Four Republicans are seeking the nomination. The best-funded is Frank Pallotta, a former investment banker who’s been the source of most of his campaign’s receipts, including $125,000 on June 29. John McCann, a lawyer and former councilman in the Bergen County borough of Cresskill, is running again after losing to Gottheimer 56%-42% in 2018.
7th District (Bridgewater, Westfield, Summit; Clinton 49%-48%): Republican Tom Kean Jr., a state senator and namesake son of a former governor, is favored to advance to a November matchup with first-term Rep. Tom Malinowski (D).

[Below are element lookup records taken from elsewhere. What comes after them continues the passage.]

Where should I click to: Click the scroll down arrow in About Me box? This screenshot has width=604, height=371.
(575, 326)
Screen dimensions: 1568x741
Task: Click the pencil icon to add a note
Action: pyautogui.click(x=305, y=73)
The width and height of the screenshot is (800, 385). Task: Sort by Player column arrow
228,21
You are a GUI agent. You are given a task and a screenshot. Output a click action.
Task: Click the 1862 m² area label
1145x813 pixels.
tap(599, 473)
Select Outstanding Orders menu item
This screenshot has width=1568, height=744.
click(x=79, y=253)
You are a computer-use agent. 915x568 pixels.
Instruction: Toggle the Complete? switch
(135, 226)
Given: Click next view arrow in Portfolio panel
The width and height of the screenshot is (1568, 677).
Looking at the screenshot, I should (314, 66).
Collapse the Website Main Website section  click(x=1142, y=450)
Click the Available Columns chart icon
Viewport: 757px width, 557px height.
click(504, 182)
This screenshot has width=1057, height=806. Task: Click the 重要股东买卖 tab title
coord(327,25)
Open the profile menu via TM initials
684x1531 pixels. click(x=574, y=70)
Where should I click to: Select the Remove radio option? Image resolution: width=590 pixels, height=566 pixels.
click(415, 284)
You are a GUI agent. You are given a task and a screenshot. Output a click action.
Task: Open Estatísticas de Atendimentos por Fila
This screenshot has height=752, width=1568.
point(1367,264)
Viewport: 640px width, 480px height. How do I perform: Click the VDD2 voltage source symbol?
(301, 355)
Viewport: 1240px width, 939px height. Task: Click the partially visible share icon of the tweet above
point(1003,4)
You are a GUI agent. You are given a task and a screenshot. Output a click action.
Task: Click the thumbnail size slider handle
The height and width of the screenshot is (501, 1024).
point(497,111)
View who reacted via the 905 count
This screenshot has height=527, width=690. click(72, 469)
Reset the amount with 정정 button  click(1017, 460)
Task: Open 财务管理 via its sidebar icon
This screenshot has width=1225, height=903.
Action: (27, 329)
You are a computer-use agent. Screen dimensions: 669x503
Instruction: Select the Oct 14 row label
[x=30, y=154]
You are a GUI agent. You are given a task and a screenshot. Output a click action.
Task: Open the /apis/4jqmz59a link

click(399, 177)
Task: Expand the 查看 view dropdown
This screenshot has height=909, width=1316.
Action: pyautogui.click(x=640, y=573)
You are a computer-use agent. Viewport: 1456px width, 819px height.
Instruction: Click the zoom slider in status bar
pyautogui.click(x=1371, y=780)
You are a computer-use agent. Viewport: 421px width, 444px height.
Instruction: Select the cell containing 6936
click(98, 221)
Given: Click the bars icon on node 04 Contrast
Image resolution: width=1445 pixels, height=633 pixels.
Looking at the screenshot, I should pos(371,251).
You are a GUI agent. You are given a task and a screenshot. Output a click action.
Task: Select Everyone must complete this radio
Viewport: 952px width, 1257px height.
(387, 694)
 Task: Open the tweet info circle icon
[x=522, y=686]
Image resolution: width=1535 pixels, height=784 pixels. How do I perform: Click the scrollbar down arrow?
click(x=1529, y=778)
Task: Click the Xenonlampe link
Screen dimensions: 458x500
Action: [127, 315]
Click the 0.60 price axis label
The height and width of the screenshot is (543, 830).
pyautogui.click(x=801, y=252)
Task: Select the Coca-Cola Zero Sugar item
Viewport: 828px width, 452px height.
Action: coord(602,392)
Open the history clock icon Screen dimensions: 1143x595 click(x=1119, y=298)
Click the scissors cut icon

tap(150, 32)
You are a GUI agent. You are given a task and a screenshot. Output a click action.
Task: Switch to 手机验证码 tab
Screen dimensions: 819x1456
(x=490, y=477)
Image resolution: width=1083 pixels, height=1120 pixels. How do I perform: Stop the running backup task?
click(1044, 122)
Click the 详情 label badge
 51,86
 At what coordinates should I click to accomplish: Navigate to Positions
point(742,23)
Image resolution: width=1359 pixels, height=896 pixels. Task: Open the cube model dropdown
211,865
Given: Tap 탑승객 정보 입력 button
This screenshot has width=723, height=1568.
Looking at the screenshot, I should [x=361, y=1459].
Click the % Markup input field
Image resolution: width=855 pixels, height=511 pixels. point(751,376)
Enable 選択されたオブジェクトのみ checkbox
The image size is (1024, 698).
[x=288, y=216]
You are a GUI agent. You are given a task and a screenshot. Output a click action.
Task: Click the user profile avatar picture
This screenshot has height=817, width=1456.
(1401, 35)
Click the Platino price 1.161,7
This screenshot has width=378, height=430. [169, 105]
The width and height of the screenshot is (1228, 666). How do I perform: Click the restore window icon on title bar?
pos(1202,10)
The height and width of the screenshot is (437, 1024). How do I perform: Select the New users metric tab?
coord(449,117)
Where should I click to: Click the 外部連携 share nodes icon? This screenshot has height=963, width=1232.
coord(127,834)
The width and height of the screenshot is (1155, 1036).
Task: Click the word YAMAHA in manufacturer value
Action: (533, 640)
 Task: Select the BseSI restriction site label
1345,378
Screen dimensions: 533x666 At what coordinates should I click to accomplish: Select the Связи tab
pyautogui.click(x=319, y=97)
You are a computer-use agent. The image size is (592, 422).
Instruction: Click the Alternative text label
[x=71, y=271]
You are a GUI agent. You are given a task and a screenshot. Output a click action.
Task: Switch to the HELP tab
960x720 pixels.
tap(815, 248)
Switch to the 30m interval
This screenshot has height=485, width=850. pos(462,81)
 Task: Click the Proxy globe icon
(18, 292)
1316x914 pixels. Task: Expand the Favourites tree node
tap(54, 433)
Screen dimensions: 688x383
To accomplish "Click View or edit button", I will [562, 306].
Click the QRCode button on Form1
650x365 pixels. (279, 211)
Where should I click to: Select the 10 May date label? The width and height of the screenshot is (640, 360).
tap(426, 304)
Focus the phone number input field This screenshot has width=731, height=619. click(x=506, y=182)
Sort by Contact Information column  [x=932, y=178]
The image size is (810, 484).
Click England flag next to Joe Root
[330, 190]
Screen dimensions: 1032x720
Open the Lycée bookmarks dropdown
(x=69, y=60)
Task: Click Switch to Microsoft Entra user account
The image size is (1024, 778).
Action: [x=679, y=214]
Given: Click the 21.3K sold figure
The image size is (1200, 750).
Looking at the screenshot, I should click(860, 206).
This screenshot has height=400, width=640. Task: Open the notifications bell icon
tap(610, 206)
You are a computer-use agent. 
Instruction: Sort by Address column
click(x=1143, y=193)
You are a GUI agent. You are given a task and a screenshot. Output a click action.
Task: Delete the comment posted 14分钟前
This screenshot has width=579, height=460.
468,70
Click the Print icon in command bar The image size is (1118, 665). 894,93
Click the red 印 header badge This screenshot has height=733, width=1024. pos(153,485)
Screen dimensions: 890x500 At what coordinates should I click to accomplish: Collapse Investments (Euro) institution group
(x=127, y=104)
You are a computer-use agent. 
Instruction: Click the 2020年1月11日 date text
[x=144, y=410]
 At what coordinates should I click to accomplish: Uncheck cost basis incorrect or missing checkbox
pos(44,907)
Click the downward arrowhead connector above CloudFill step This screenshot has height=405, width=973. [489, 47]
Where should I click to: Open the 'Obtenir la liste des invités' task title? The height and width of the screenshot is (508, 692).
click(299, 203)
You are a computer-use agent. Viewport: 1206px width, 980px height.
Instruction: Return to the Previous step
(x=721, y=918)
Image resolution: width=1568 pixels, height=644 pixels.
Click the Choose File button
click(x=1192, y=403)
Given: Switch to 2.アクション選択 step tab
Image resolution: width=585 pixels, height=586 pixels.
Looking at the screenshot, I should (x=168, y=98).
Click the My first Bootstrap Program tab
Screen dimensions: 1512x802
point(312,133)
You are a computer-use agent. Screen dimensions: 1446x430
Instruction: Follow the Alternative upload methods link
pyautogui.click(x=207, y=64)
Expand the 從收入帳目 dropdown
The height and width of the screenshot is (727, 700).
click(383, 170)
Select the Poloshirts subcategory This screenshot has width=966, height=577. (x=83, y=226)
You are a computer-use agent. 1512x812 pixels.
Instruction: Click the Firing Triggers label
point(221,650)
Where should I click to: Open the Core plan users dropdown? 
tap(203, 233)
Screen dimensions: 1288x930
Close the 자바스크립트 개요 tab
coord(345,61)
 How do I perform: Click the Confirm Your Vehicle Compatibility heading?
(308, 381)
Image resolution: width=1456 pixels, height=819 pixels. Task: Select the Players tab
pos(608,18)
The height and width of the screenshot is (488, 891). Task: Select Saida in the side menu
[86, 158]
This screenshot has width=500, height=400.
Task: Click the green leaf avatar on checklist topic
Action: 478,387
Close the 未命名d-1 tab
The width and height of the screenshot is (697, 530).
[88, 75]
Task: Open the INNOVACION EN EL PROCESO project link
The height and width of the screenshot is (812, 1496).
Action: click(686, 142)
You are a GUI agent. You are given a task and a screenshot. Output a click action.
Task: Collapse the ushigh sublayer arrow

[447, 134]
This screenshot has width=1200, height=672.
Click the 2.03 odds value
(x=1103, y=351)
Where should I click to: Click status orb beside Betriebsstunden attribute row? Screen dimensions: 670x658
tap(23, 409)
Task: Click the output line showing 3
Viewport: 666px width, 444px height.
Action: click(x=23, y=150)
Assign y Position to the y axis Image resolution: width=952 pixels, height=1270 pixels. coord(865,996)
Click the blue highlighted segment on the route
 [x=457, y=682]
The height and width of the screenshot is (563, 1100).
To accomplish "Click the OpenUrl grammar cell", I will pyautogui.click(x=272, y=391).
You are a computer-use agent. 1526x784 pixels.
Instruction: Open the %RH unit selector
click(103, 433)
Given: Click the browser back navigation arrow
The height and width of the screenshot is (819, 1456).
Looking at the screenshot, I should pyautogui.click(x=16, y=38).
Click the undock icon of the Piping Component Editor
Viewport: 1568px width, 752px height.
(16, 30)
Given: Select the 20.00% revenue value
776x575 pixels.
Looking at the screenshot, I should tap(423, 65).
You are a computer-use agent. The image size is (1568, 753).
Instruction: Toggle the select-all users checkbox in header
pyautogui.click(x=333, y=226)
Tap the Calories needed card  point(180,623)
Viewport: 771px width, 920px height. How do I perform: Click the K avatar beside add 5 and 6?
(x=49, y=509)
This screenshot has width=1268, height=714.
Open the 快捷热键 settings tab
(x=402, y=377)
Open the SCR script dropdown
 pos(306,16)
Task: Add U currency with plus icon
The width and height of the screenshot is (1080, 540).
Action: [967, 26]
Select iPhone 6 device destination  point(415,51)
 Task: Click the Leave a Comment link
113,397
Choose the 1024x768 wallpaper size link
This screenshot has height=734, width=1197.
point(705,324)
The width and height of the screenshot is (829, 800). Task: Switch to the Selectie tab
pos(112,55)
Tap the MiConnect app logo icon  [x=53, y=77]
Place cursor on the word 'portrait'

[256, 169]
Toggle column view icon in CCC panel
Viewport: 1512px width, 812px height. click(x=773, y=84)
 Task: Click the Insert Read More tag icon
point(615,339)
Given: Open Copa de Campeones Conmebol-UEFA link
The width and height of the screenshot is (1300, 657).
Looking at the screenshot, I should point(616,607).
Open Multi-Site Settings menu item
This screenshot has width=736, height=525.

Kean, who faces two little-known and lightly financed candidates, is one of the best-funded Republican challengers in the nation, with more than $1.2 million on hand as of June 17.
Malinowski, who unseated Leonard Lance (R) in the 2018 election, is unopposed in the primary and had $3 million in his campaign account. Malinowski has advocated for the Gateway project to reconstruct Trans-Hudson transportation networks and for repealing the $10,000 cap on state and local tax deductions.
8th District (Elizabeth, parts of Jersey City & Newark; Clinton 76%-22%): In this Hispanic-majority Democratic bastion, Sires has two primary opponents including Hector Oseguera, a lawyer who volunteered on the 2018 campaign of progressive icon Alexandria Ocasio-Cortez (D-N.Y.)
Like Ocasio-Cortez, Oseguera is seeking to oust a well-connected veteran politician while on a meager campaign budget. Oseguera identified affordable housing as a top campaign issue and linked Sires to wealthy real estate developers. He said Sires hasn’t been a visible presence in the district.
Sires, a member of the Transportation and Infrastructure Committee, last week highlighted his vote for a $1.5 trillion highway and infrastructure package that he said would advance the Gateway project. He has a liberal voting record.
Sires’ campaign last month reactivated its Twitter account, which had been dormant since 2012, to highlight his accomplishments in office. Democratic Majority for Israel PAC spent money to promote Sires’ re-election.
11th District (Wayne, Morristown; Trump 49%-48%): Neither first-term Rep. Mikie Sherrill (D) nor Rosemary Becchi (R) have primary opposition in a competitive district Sherrill easily wrested from Republican control in the 2018 election.
Becchi, a tax policy lawyer who formerly worked for the Senate Finance Committee, initiated a campaign for the 7th District before switching to the 11th District early this year. She had $224,000 in her campaign account on June 17 compared with $3.2 million for Sherrill.
Sherrill, a former Navy pilot, sits on the Armed Services Committee and is chairwoman of the Science, Space, and Technology’s Environment Subcommittee. She didn’t back Pelosi for speaker at the start of the 116th Congress but has otherwise voted as a loyal Democrat. Sherrill was elected 57%-42% in 2018, the biggest win of any non-incumbent Democratic candidate in a district that Trump won in 2016.